You may ask us to correct inaccurate or incomplete personal data.

9.3 Erasure

You may ask us to delete your personal data in certain circumstances. The right to erasure is not absolute and applies only in specific situations.

9.4 Restriction

You may ask us to restrict how we use your personal data in certain circumstances.

9.5 Objection

You may object to certain processing, including direct marketing. The ICO states that individuals have the right to object to processing in certain circumstances, including direct marketing.

9.6 Data Portability

Where applicable, you may request that certain personal data be provided in a portable format.

9.7 Withdraw Consent

Where we rely on consent, you may withdraw it at any time.

To exercise any of these rights, please contact us using the contact details in this Privacy Policy.

We may need to verify your identity before acting on certain requests.

10. MARKETING COMMUNICATIONS

If you subscribe to our mailing list or otherwise receive marketing from us, we may send promotional emails or similar communications where permitted by law.

You can opt out at any time by:

  • clicking the unsubscribe link in a marketing email
  • contacting us directly
  • updating your preferences where available

Even if you opt out of marketing, we may still send non-marketing service messages related to your orders, account, returns, or important policy and security matters.

11. COOKIES AND SIMILAR TECHNOLOGIES

Our website may use cookies and similar technologies to:

  • keep the website functioning properly
  • remember preferences
  • analyse traffic and performance
  • improve user experience
  • support marketing and remarketing where applicable

Some cookies are necessary for the operation of the website, while others may be optional.

Where required, we will ask for your consent before using non-essential cookies.

You may also be able to manage cookies through your browser settings or any cookie banner/tool presented on the website.

The ICO advises that privacy information and cookie information should be easy to access and clear.

12. DATA SECURITY

We take reasonable technical and organisational measures designed to protect personal data against unauthorised access, loss, misuse, alteration, or disclosure.

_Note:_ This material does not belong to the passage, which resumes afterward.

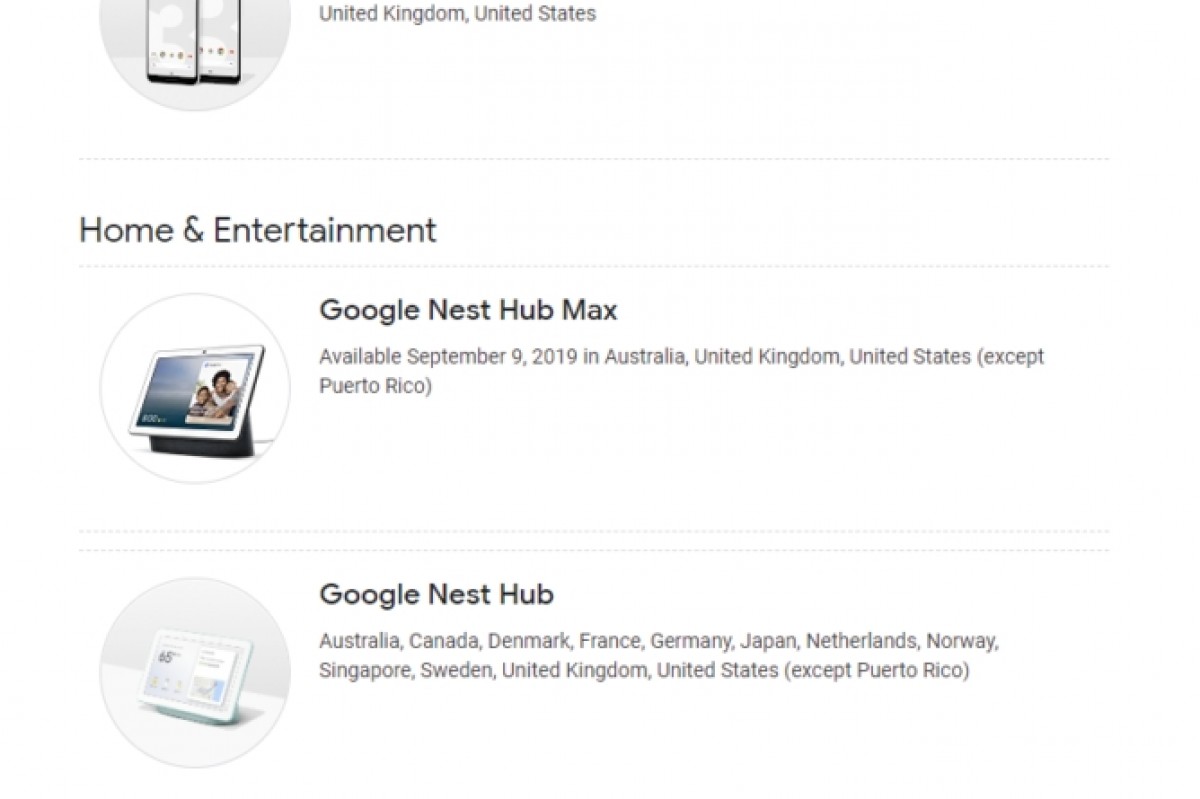Select the Home & Entertainment section heading
Viewport: 1200px width, 799px height.
click(x=258, y=230)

These measures may include:

  • secure website connections
  • access controls
  • restricted staff or provider access
  • payment provider security measures
  • monitoring for suspicious activity

However, no internet-based system can be guaranteed to be completely secure, and you use the website at your own risk.

13. CHILDREN’S PRIVACY

KRANÉSA’s website and services are not intended for children.

We do not knowingly collect personal data directly from anyone under the age of 18 in connection with purchases. Our Terms require customers to be at least 18 years old to place an order.

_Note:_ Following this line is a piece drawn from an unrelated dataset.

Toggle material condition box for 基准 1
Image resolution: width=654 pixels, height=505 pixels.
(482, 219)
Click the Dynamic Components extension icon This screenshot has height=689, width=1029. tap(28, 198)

If you believe that personal data relating to a child has been provided to us in error, please contact us so we can review the matter.

14. LINKS TO THIRD-PARTY WEBSITES

Our website may contain links to third-party websites, platforms, or services.

If you follow a link to a third-party website, that site will have its own privacy policy and terms. KRANÉSA is not responsible for the privacy practices of third-party websites or services.

We encourage you to read their policies before submitting any personal data to them.

15. CHANGES TO THIS PRIVACY POLICY

We may update this Privacy Policy from time to time to reflect changes in our business, services, legal obligations, or data practices.

The updated version will be posted on this page with a revised “Last Updated” date.

We encourage customers to review this Privacy Policy periodically.

16. COMPLAINTS

If you have concerns about how we handle your personal data, please contact us first and we will try to resolve the issue.

You also have the right to complain to the UK Information Commissioner’s Office (ICO), which is the UK regulator for data protection matters. ICO guidance says privacy notices should explain how individuals can complain if they have concerns about how their data is used.

17. CONTACT US

If you have any questions about this Privacy Policy or wish to exercise your privacy rights, please contact:

KRANÉSA Customer Support
Email: support@kranesa.com
Website: www.kranesa.com
Address: 16 Herrick Court, Bollo Bridge Road, South Acton, London, W38FL.